Recently, Anthony Goldbloom took some time to answer questions from our Slack community about his vision for Kaggle, how Kaggle & the competitions have changed over the years, how they're handling TPUs, and how competitive data science can prepare you for the real world.
For more AMAs with industry leaders, join the W&B slack community.
Q from Charles: It’s a very common bit of folklore in the machine learning community that deep neural networks don’t do well in Kaggle competitions and that the winners are usually (ensembles of) tree-based models. Is that accurate? If so, why do you think there’s a disconnect between the methods that win contests on Kaggle datasets and the methods that push the boundaries of ML? If not, do you have any idea where this misconception came from?
Anthony: that’s only partially true. deep neural networks win all unstructured data challenges on Kaggle (that is competitions with speech, images, text etc). It is still true that gradient boosting machines (XGBoost/LightGBM) + clever feature engineering is the best approach for smaller datasets with structured data and do still win Kaggle challenges. Deep neural networks start do take over again for very large structured datasets.
Q from Stacey Svetlichnaya: Kaggle is such an amazing resource, thanks for building it and taking the time to chat with us! I’m really curious how you think about the balance of competition (e.g. working in secret to beat the state of the art) and collaboration (sharing details of different approaches and code, building on existing work) in the field of machine learning. Of course we need both strategies, and a lot depends on the dataset/problem/context. Still, what are some of the biggest tradeoffs or edge cases you’ve encountered? How has this balance influenced the evolution of Kaggle as a platform and a community? How can we encourage the best aspects of both approaches as the field grows increasingly complex and the stakes get higher?

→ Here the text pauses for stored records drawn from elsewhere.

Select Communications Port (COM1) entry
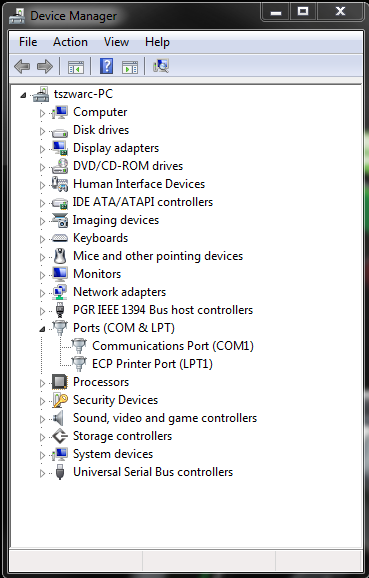This screenshot has height=578, width=369. [x=173, y=346]
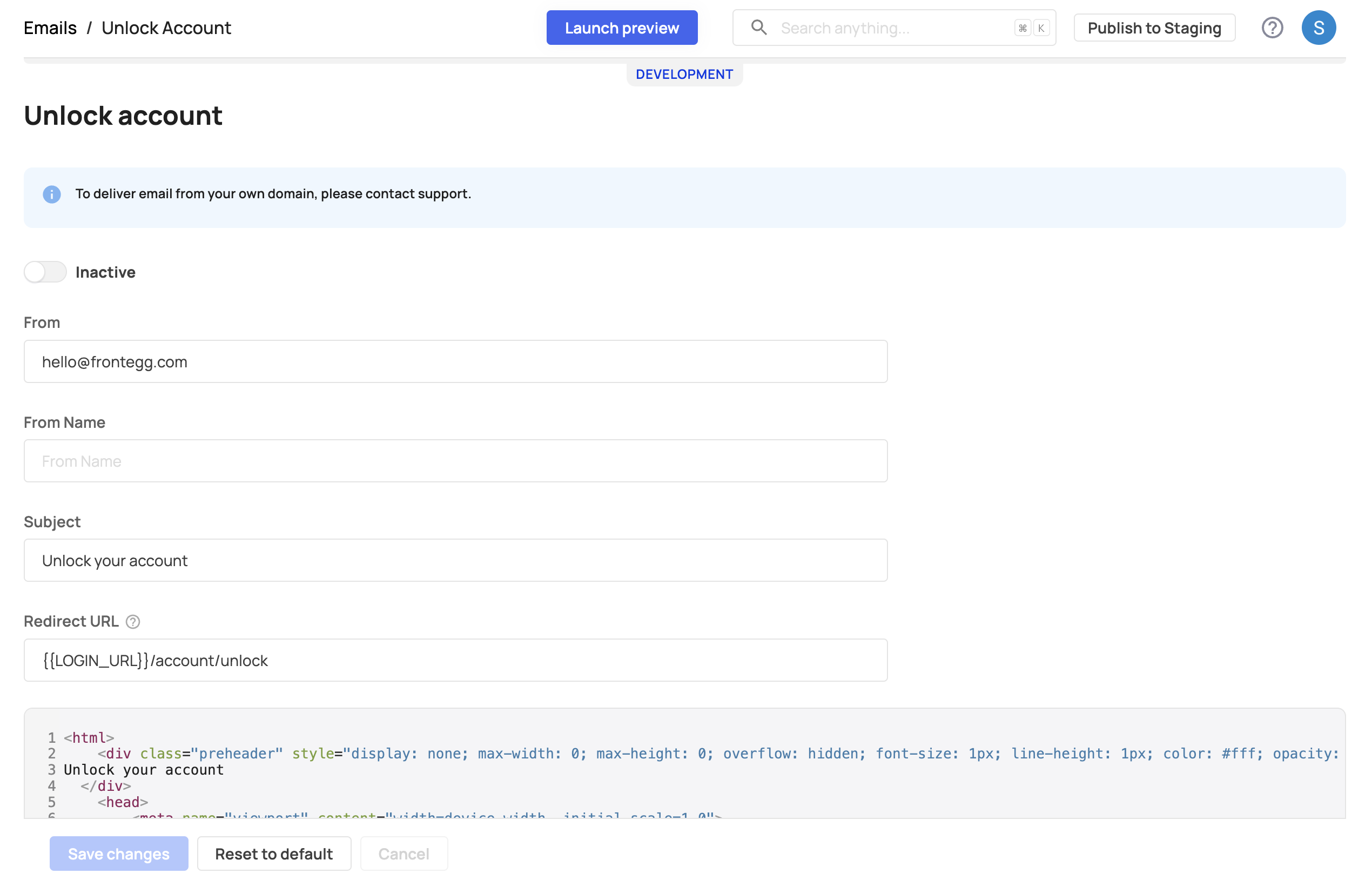
Task: Click the help question mark icon
Action: point(1273,27)

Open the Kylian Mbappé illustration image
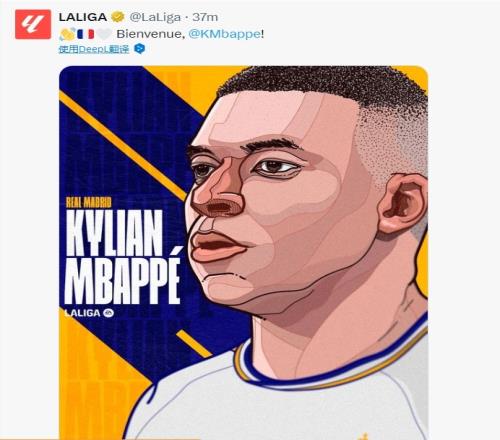[x=243, y=252]
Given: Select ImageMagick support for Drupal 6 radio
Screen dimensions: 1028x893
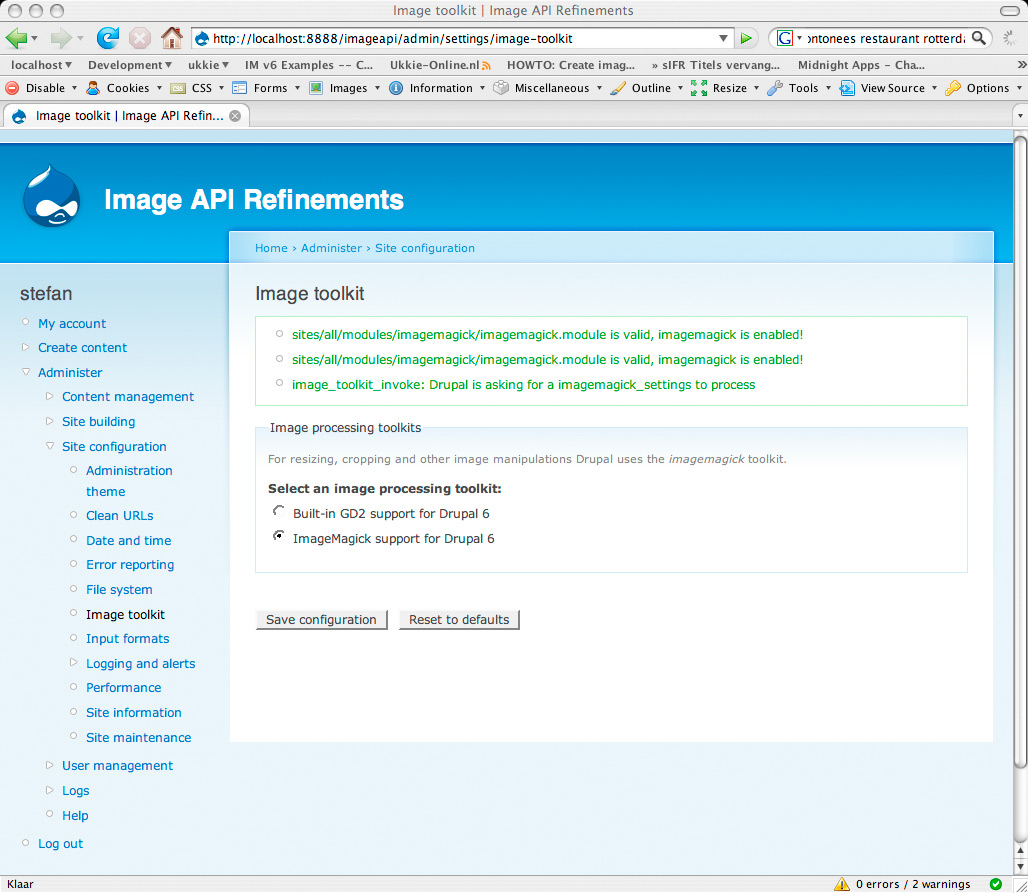Looking at the screenshot, I should pyautogui.click(x=278, y=537).
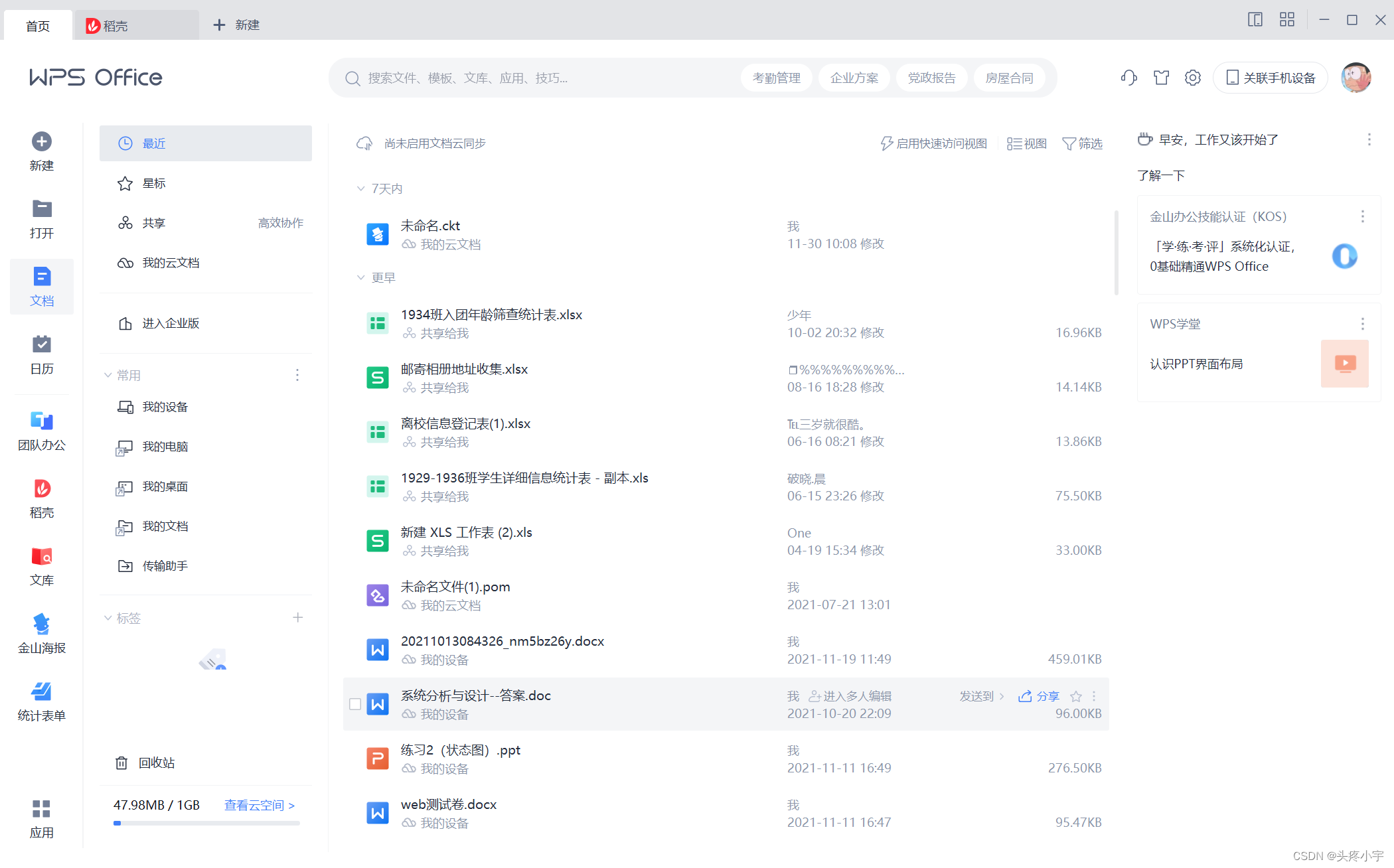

Anthony: thanks for the nice words about Kaggle. While Kaggle runs ML challenges, there’s a huge amount of sharing that goes on as part of the challenges. And in almost all cases, winners end up sharing their approach at the end of the competition. That is one of the main reasons, people get value out of Kaggle: very rewarding to spend a lot of time competing in a challenge and then learning what the winners did that you might have missed. We try and balance the incentive to compete with an incentive to share. For example, we offer points for competition but also upvote notebooks and discussion posts.